* Start Available records *

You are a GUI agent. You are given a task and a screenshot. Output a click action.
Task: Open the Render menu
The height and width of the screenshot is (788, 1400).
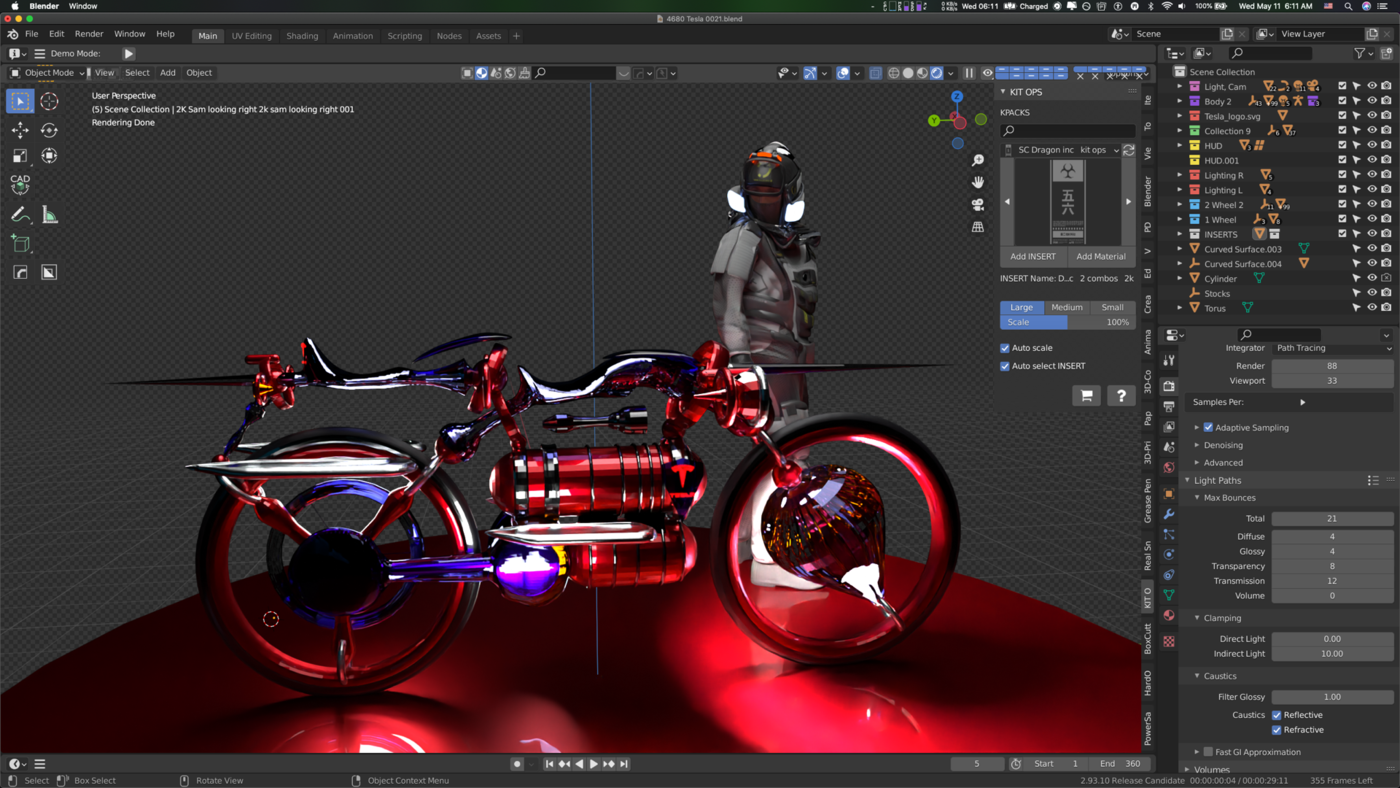tap(89, 34)
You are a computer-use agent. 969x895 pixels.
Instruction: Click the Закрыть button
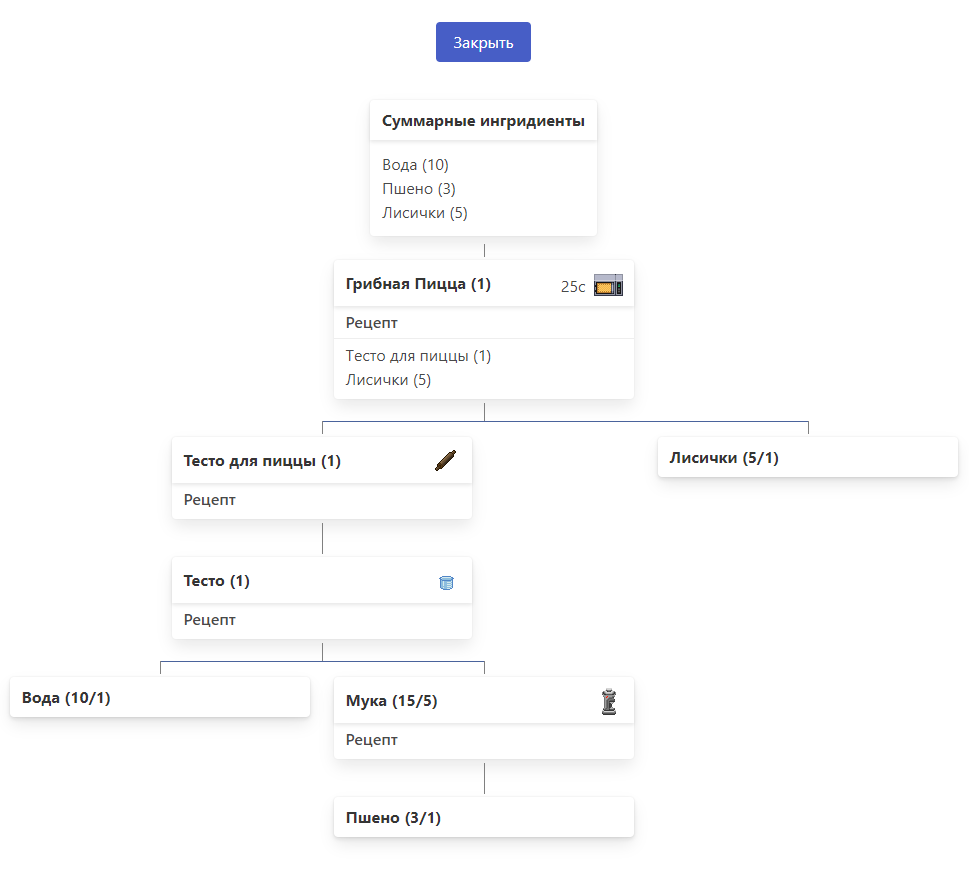(483, 42)

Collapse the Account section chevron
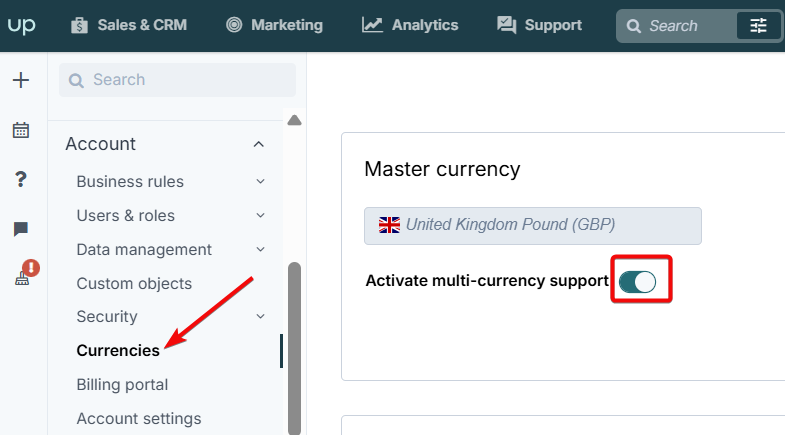pos(258,144)
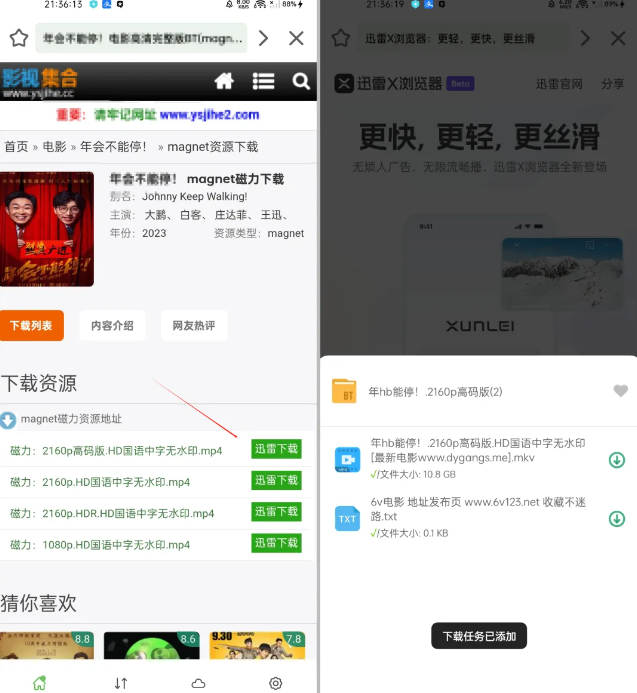Open the 年会不能停 movie poster thumbnail
The width and height of the screenshot is (637, 693).
click(x=47, y=229)
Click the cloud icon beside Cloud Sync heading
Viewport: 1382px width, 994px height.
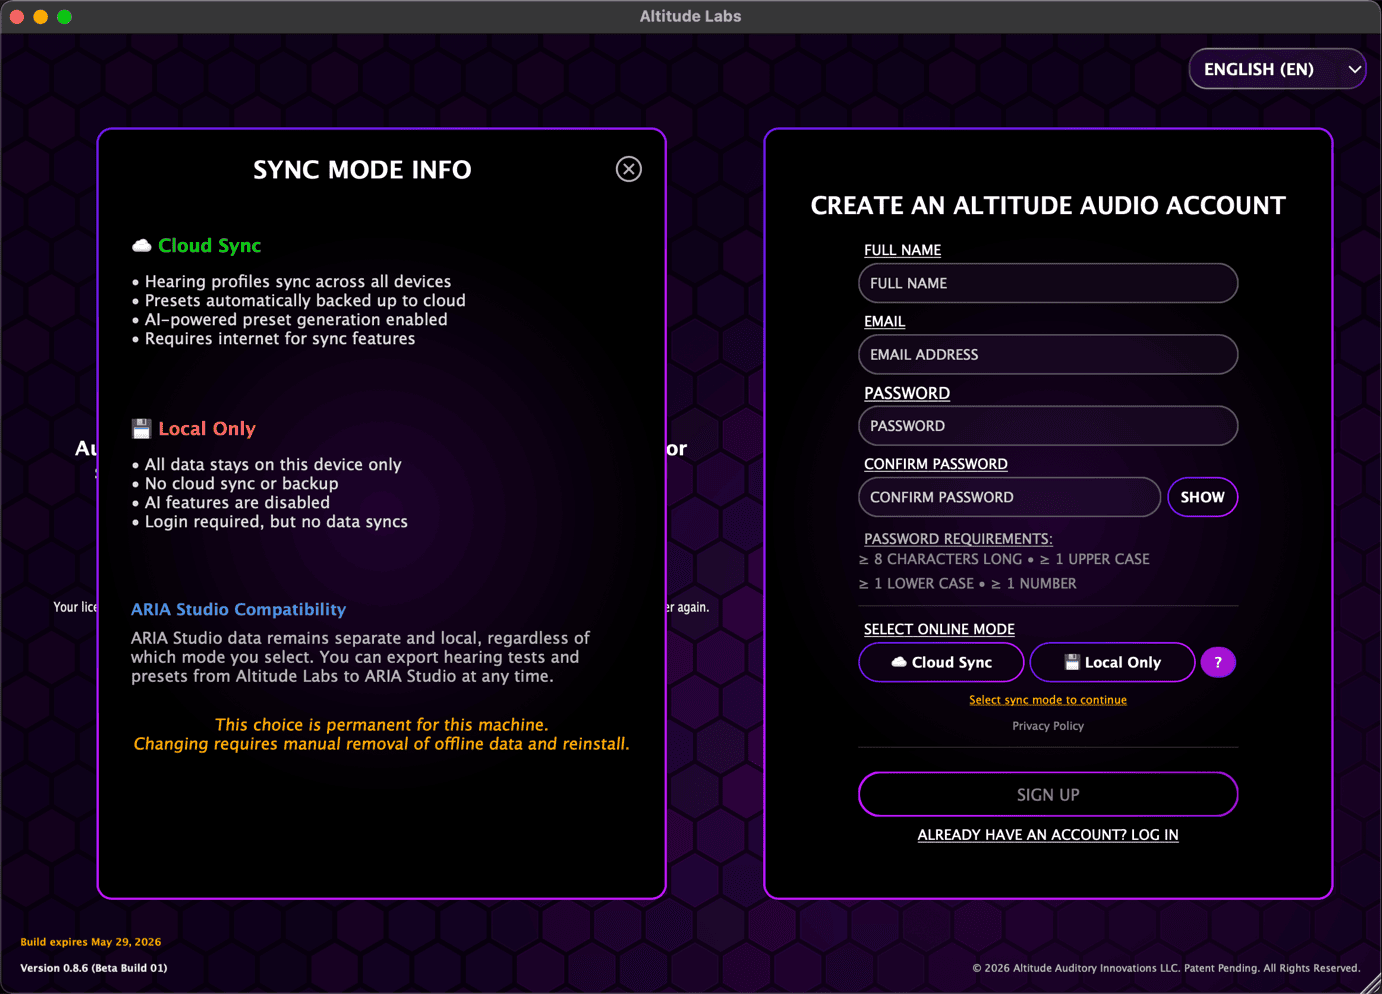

* End Available records *

Work to do:
Rewrite the records above as a numbered list, one line per item, leaving out blank lines and the pictures.

Response:
1. You are a GUI agent. You are given a task and a screenshot. Output a click action.
2. Task: Open the Render menu
3. The height and width of the screenshot is (788, 1400).
4. tap(89, 34)
5. You are a computer-use agent. 969x895 pixels.
6. Instruction: Click the Закрыть button
7. (483, 42)
8. Collapse the Account section chevron
9. pos(258,144)
10. Open the 年会不能停 movie poster thumbnail
11. The width and height of the screenshot is (637, 693).
12. click(x=47, y=229)
13. Click the cloud icon beside Cloud Sync heading
14. Viewport: 1382px width, 994px height.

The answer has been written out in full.